TSS riski, adet ürünlerinin düzenli olarak değiştirilmemesinden kaynaklanabilir. Özellikle yüksek emiciliğe sahip tamponlar, enjekte edildikleri ve kanı doğrudan kadının vajinal tüpüne emdikleri için.
TSS'nin en yaygın belirtileri arasında ani yüksek ateş, ateş, kas ağrıları, bulantı, kusma, ishal, çökme, oryantasyon bozukluğu, döküntü ve dış genital organlarda kızarıklık yer alır.
Menstrüasyon beraberinde sorumluluk getirir
İlk adet döneminin varlığı, bir kadının doğurganlığını, yani gebe kalma ve çocuk doğurma yeteneğini ifade eder.
Bu nedenle, bir kadın cinsel olarak aktifse hamilelik olasılığını düşünmek önemlidir.
Bir kadın ve bir erkek arasındaki cinsel aktivite bir çocuğun gebe kalmasına yol açabilir. Korunma, gebe kalmayı ve bazı durumlarda cinsel yolla bulaşan enfeksiyonların (CYBE) gelişmesini önler.
CYBE'ler, cinsel temas yoluyla yayılan tüm bulaşıcı hastalıkları içerir - mukoza salgılarının, kanın, tükürüğün veya bir erkekten gelen ejakülatın (meni) bulaşması.
En iyi bilinen hastalıklar şunlardır:
Cinsel partner değiştirmenin riski nedir? Cinsel yolla bulaşan hastalıklar
HPV virüsü
HPV virüsü, en yaygın olarak cinsel temas yoluyla olmak üzere doğrudan temasla bulaşan bir insan papilloma virüsüdür ve dünya çapında cinsel yolla bulaşan en yaygın hastalıktır.
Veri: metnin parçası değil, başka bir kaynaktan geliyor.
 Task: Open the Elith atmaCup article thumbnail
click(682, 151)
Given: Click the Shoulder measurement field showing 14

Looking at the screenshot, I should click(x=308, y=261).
Bazı durumlarda virüs kendiliğinden kaybolabilir veya vücutta uzun süre asemptomatik olarak kalabilir. Tedavi edilmezse, HPV genital siğillere veya en kötü vakalarda genital kansere(rahim ağzı kanseri) dönüşebilir.
Önleme ve korunma
Cinsel yolla bulaşan hastalıkları önlemenin ve hamilelikten kaçınmanın anahtarı iyi bir cinsel eğitim, farkındalık ve mevcut modern korunma seçeneklerini kullanmaktır.
Cinsel korunma için en basit bariyer prezervatiftir.
Hormonal kontraseptifler gebe kalmaya karşı koruma sağlar ancak cinsel yolla bulaşan hastalıklara karşı koruma sağlamaz. Doğum kontrol haplarının kullanımı, bir jinekolog tarafından kadının sağlığına göre değerlendirilen bir dizi sağlık riski taşır.
Hormonal kontraseptifler CYBE'lerin bulaşmasına karşı koruma sağlamaz.
Başka korunma biçimleri de vardır, bu nedenle cinsel korunmanın tam türü ve seçimi konusunda doktorunuza ve partnerinize danışmanız önemlidir.
Hiçbir korumanın %100 olmadığını unutmamak önemlidir. Bu nedenle, her türlü potansiyel cinsel yaşama sorumlu bir şekilde yaklaşılması tavsiye edilir.
Hiçbir koruma %100 koruyucu değildir.
Bu nedenle, cinsel partner seçiminde sorumlu olmak = cinsel partner değiştirmemek önemlidir.